La France est le pays qui a renvoyé le plus de personnes – plus de 3 000 – sur plus de 25 000 migrants expulsés hors de l’UE au deuxième trimestre 2024. Mais le nombre de personnes sommées de partir est en réalité bien plus élevé que cela.
Le nombre de migrants sommés de quitter l’UE a diminué – il est de 10 % inférieur à celui d’il y a un an – mais un écart énorme demeure entre ceux qui reçoivent l’ordre de quitter et ceux qui finissent par être rapatriés.
Selon les dernières données d’Eurostat, sur 96 115 citoyens non européens qui ont reçu l’ordre de quitter l’UE entre mai et août 2024, moins d’un tiers (25 285) ont effectivement quitté le bloc.
Cet écart semble toutefois se réduire, puisque le nombre de personnes renvoyées vers des pays tiers a augmenté de 21,3 % par rapport au même trimestre de 2023.

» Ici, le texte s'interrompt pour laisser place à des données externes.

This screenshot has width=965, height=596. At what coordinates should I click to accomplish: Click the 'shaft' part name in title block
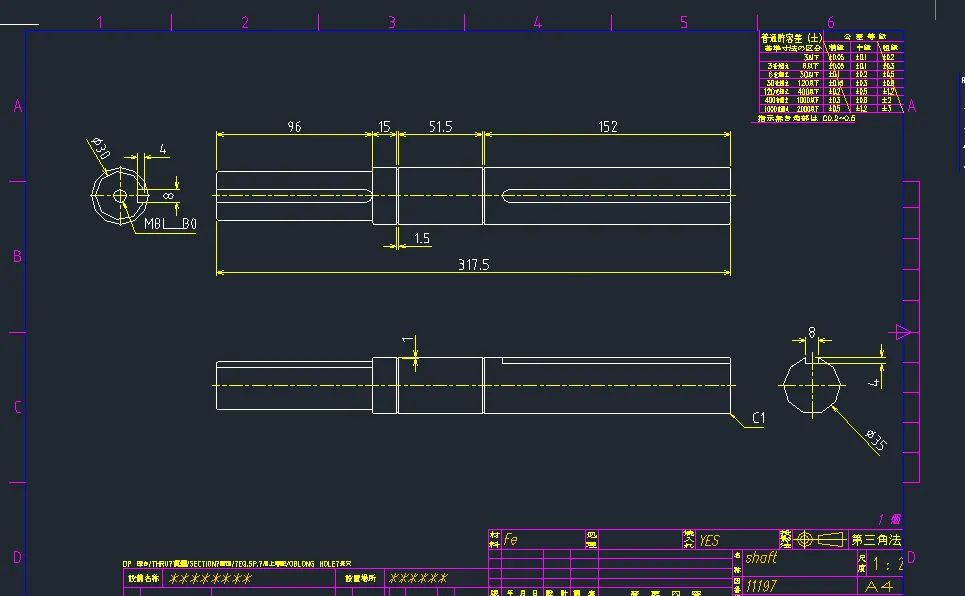coord(761,559)
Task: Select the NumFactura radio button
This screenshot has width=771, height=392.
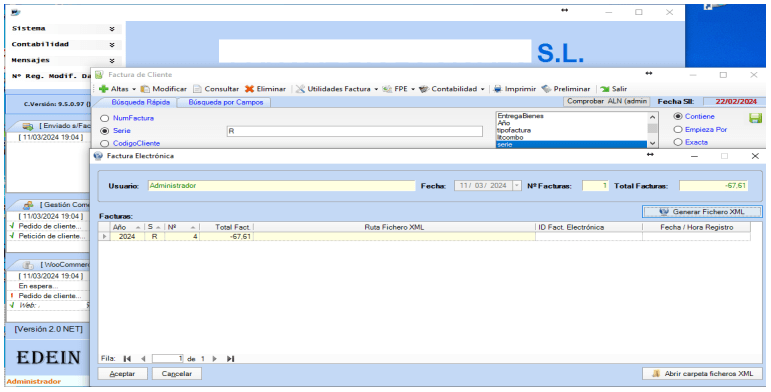Action: pos(104,119)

Quel pays expulse le plus de migrants vers des pays tiers ?
Au deuxième trimestre 2024, la France a procédé au plus grand nombre d’expulsions de migrants dans l’UE (3 870), suivie par l’Allemagne (3 710) et la Suède (3 185).

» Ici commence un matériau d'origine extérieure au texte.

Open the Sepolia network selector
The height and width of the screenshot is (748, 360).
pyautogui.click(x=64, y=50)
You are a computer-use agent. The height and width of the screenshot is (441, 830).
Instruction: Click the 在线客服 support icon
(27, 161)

La France a également enregistré le plus grand nombre d’ordres de rapatriement émis (31 195), suivie par l’Allemagne (12 885) et la Grèce (6 555).
Les Algériens et les Marocains sont les plus grandes nationalités ayant reçu l’ordre de quitter le territoire de l’UE au deuxième trimestre 2024, représentant 7% du total, suivis par les Turcs et les Syriens (chacun avec 6%).
Toutefois, parmi ceux qui ont effectivement quitté l’UE, les nationalités les plus importantes sont les Géorgiens (10 %), suivis des Albanais (8 %) et des Turcs (7 %).
Des milliers de migrants coincés dans le vide bureaucratique
Alors, comment expliquer cet énorme écart entre les ordres de rapatriement et les rapatriements effectivement effectués ?
Tout d’abord, cela ne signifie pas que des dizaines de milliers de migrants se cachent sur le sol européen, estiment les experts.
« Les mesures d’éloignement peuvent être suspendues dans plusieurs cas », a déclaré Sergio Carrera, chercheur principal au Centre d’études politiques européennes.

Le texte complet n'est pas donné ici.